* Records supplied *
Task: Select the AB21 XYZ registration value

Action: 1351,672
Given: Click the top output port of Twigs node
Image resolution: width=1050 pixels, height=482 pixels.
==
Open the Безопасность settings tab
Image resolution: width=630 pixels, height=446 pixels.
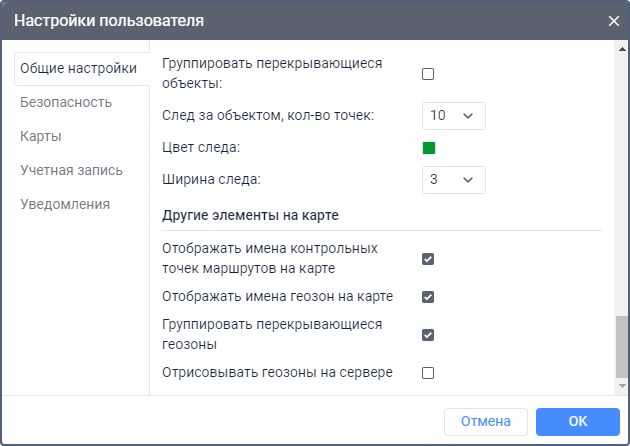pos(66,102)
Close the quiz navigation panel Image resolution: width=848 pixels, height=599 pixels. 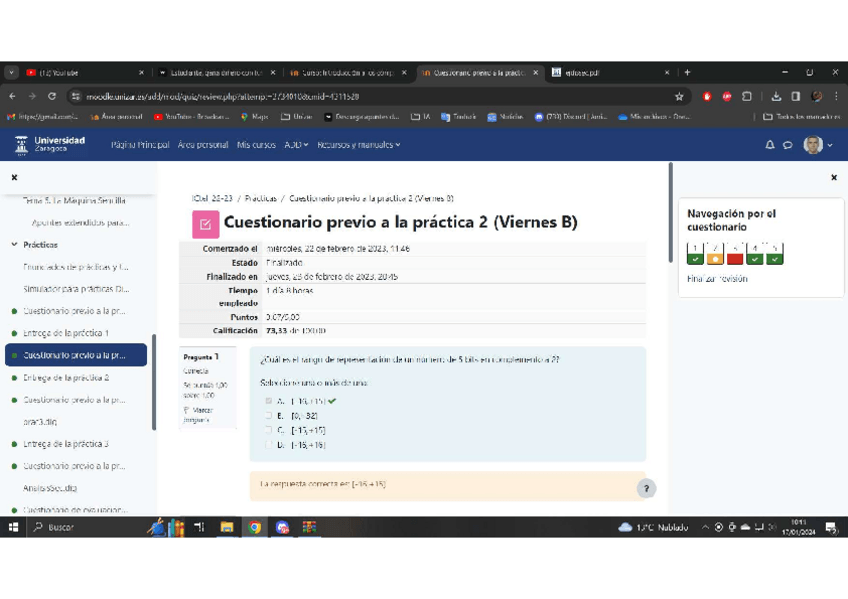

* Assigned task *
Look above for the line with "Image resolution: width=630" and the line with "Close the quiz", then copy exactly the lines from the first through the second, both kept, with no pictures.

* Solution below *
Image resolution: width=630 pixels, height=446 pixels.
pos(66,102)
Close the quiz navigation panel Image resolution: width=848 pixels, height=599 pixels. 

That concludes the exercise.